(Saved entries)
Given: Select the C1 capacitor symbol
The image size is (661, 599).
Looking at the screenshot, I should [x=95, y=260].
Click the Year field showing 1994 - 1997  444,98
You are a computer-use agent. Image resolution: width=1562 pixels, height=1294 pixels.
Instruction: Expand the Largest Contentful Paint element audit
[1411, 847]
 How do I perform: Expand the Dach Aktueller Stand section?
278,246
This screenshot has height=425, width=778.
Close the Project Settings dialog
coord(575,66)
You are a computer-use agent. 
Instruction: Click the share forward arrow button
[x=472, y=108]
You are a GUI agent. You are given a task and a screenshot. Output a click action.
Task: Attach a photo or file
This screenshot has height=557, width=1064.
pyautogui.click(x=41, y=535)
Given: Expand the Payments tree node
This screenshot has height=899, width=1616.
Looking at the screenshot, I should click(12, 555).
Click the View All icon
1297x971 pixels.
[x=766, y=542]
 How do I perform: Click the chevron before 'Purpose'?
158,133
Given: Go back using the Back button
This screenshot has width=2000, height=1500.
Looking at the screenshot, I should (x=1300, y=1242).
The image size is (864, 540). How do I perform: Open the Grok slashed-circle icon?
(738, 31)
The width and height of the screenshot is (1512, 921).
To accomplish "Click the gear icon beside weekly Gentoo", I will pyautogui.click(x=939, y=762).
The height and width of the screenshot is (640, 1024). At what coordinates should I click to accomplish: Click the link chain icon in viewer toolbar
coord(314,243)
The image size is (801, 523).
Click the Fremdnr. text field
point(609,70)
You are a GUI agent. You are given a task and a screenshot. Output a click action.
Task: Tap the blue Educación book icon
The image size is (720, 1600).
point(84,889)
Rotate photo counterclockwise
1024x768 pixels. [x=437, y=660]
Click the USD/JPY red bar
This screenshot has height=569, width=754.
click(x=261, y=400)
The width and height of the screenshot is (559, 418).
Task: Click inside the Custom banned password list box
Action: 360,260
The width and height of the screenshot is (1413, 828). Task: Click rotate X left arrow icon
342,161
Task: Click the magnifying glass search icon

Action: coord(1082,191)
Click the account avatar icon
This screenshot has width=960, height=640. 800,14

(ASSIGNMENT)
Wherever a line contains the string "computer", copy that line from the data.

(REPLY TO THE EXERCISE)
You are a computer-use agent. Image resolution: width=1562 pixels, height=1294 pixels.
You are a computer-use agent. 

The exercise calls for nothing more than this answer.